Joseph Barraclough was born in 1890 in Shipley, Yorkshire to George Barraclough and Eliza Bucknell. He was the second youngest of their twelve children, eight of whom were alive in 1911, five sons and three daughters. George was a ‘Boatman on Barge’ or a ‘Waterman on Canal’, Shipley being on the Leeds – Liverpool Canal. In the 1901 census Joseph, then aged eleven though recorded as thirteen, was working as a ‘Worsted Doffer’. This job, often done by children, involved removing the bobbins or spindles from a spinning frame and replacing them with empty ones.

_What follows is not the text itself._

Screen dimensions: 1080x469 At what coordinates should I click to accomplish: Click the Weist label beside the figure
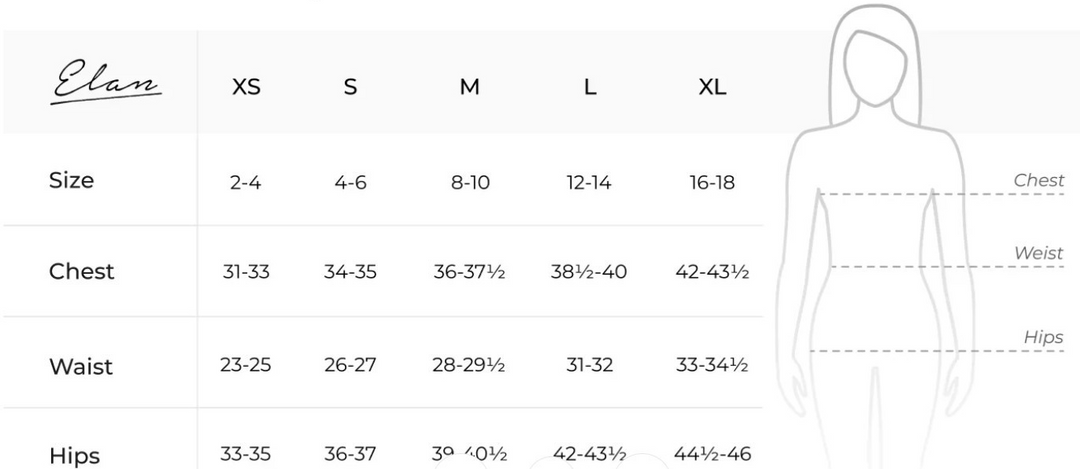(x=1039, y=253)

George died in April 1911 and in that census Eliza had only one son, the youngest, Willie, at home with her. In that census Joseph gave his occupation as ‘Waterman’ and this time he was in Bradford as a Visitor of the family of Alatha Burrell who he would shortly marry. A son, George, was born in April 1912. Joseph and his older brother Frederick were working with Fife, Kemp & Co. Coal and Lime Merchants in Shipley. By 1915 Eliza and her married sons were living in different houses in Tong Park, Baildon. A piece in the Shipley Times and Express in November 1915 reported that three of Eliza’s sons were serving in the War, Frederick with the Army Service Corps in the Dardanelles, Herbert in France with the Northumberland Fusiliers and Joseph in training at Whitley Bay with the 3rd West Yorkshires (Number 3791).

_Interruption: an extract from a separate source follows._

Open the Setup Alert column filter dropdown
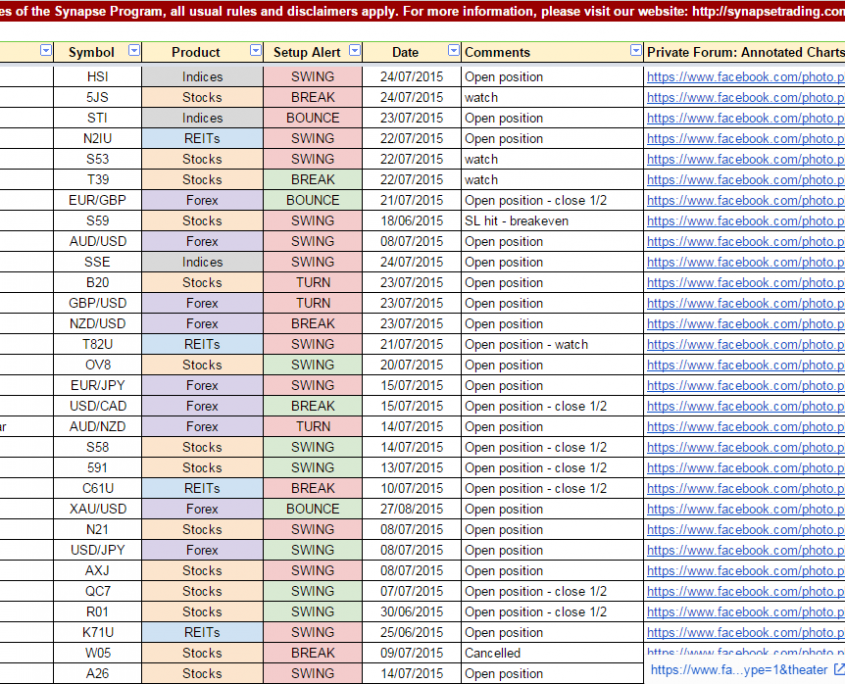 pos(353,51)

Disaster struck the family on the 7th of July 1916 when Frederick died of sunstroke in Salonica, and on the same day, Herbert was killed at the Battle of Albert. In another piece on the 6th of July 1917 the Shipley Times and Express reported that Joseph Barraclough had been severely wounded and was in hospital in Sheffield. It was later reported that he had an eye blown out and a compound fracture to the skull. The paper also reported that the youngest son Willie had enlisted and was in training in Durham.

Having recovered from his injuries Joseph was transferred to the Royal Defence Corps, and in October 1918 he was with the 462nd Protection Company in Ireland. Eighteen members of that unit were returning on leave to England on RMS Leinster on the 10th of October and eight of them did not survive the sinking, including Joseph Barraclough. His body was recovered and he was buried in Grangegorman Military Cemetery in Dublin.

A nephew of Joseph’s was killed in France in April 1918 and then in December 1918 his youngest brother Willie, who was with the West Yorkshire Regiment, died of pneumonia in West Hartlepool hospital. The names of the four Barraclough brothers are listed on the Tong Park War Memorial and on the Baildon Roll of Honour. Joseph’s wife Alatha died in 1927 and his mother lived on until 1933, dying at the age of seventy-four.